*Task statement:* Each line from the one containing "How do I perform: Click the Rock" to the last line of the listing below must be reproduced exactly, and nothing more.

*Record set:*
***

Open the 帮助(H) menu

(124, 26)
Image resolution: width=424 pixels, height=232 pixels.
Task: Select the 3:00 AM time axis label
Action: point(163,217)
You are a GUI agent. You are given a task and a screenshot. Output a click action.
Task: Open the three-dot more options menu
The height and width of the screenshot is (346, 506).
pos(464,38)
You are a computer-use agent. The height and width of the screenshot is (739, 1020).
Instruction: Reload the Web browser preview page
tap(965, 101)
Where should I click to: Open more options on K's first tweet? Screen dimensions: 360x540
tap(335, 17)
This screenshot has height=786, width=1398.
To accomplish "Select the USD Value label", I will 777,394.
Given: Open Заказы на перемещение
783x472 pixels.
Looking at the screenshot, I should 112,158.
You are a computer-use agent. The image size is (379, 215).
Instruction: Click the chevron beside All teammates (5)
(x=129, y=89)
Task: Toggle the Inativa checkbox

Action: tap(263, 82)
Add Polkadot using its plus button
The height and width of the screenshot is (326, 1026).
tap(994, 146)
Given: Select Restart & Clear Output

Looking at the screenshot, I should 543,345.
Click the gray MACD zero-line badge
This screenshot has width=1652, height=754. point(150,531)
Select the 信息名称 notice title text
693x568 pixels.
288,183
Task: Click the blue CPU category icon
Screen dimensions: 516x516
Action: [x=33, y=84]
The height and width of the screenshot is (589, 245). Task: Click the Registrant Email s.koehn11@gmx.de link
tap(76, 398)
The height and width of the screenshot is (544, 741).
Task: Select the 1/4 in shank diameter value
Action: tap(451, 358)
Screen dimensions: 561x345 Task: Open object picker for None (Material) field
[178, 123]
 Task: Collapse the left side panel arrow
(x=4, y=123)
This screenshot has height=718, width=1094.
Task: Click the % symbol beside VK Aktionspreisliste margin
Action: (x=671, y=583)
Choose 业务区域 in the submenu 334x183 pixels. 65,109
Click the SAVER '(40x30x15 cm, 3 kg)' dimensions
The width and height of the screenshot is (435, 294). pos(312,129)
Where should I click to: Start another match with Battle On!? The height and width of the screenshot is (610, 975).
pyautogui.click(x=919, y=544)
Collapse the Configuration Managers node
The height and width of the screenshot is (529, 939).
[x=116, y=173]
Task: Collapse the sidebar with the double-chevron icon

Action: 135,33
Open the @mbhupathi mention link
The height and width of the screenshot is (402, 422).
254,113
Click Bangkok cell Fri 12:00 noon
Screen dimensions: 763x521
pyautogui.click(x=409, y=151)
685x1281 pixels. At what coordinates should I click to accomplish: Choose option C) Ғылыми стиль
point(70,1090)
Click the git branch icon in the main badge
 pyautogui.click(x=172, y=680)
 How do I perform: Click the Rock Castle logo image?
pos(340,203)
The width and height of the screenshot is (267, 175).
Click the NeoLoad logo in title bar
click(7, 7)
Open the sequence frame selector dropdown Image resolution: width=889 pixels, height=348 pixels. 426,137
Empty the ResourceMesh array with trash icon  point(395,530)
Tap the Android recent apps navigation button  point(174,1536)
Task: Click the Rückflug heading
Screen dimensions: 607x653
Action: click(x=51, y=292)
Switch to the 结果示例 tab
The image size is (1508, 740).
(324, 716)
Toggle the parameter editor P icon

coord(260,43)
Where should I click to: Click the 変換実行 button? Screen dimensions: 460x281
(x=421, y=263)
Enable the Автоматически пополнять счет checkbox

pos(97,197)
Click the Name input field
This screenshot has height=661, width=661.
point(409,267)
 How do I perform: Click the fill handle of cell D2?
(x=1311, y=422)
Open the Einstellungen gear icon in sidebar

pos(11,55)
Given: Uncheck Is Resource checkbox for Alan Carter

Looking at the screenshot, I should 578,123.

***

*Task result:*
 How do I perform: Click the Rock Castle logo image?
pos(340,203)
The width and height of the screenshot is (267, 175).
Click the NeoLoad logo in title bar
click(7, 7)
Open the sequence frame selector dropdown Image resolution: width=889 pixels, height=348 pixels. 426,137
Empty the ResourceMesh array with trash icon  point(395,530)
Tap the Android recent apps navigation button  point(174,1536)
Task: Click the Rückflug heading
Screen dimensions: 607x653
Action: click(x=51, y=292)
Switch to the 结果示例 tab
The image size is (1508, 740).
(324, 716)
Toggle the parameter editor P icon

coord(260,43)
Where should I click to: Click the 変換実行 button? Screen dimensions: 460x281
(x=421, y=263)
Enable the Автоматически пополнять счет checkbox

pos(97,197)
Click the Name input field
This screenshot has height=661, width=661.
point(409,267)
 How do I perform: Click the fill handle of cell D2?
(x=1311, y=422)
Open the Einstellungen gear icon in sidebar

pos(11,55)
Given: Uncheck Is Resource checkbox for Alan Carter

Looking at the screenshot, I should 578,123.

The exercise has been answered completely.